## 题目描述

For their physical fitness program, N ($2 ≤ N ≤ 1000000$) cows have decided to run a relay race using the T ( $2 ≤ T ≤ 100$ ) cow trails throughout the pasture.

Each trail connects two different intersections ($1 ≤ I1_i ≤ 1000$; $1 ≤ I2_i ≤1000$ ), each of which is the termination for at least two trails. The cows know the lengthi of each trail ($1 ≤ length_i ≤ 1000$), the two intersections the trail connects, and they know that no two intersections are directly connected by two different trails. The trails form a structure known mathematically as a graph.

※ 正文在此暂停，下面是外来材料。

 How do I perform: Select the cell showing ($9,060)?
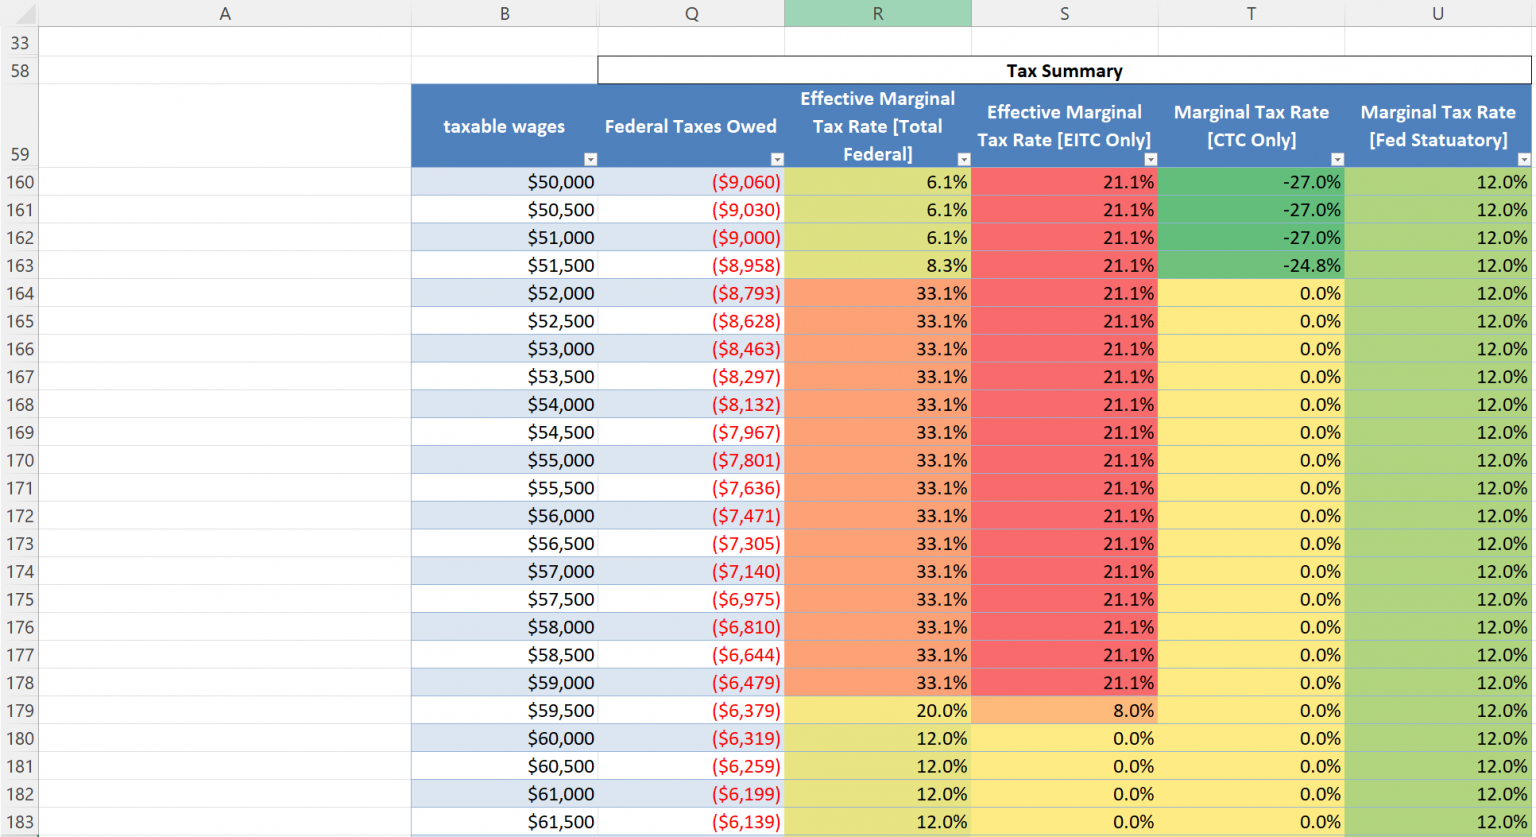click(691, 181)
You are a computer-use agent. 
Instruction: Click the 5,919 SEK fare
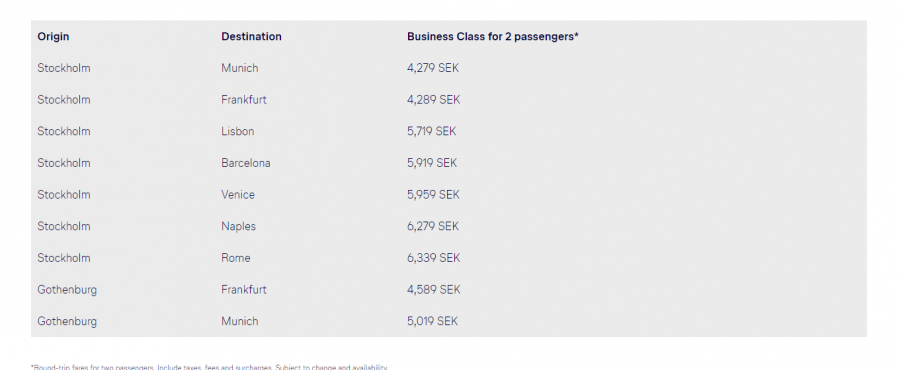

To run the relay, the N cows position themselves at various intersections (some intersections might have more than one cow). They must position themselves properly so that they can hand off the baton cow-by-cow and end up at the proper finishing place.

Write a program to help position the cows. Find the shortest path that connects the starting intersection (S) and the ending intersection (E) and traverses exactly N cow trails.

## 输入输出格式

• Line 1: Four space-separated integers: $N, T, S, and E$
• Lines 2.. $T+1$ : Line $i+1$ describes trail i with three space-separated integers: $length_i$ , $I1_i$ , and $I2i$

• Line 1: A single integer that is the shortest distance from intersection S to intersection E that traverses exactly N cow trails.

## 题解

$f_{k,i,j}$表示$i->j$ 走 $k$ 条路的最小值。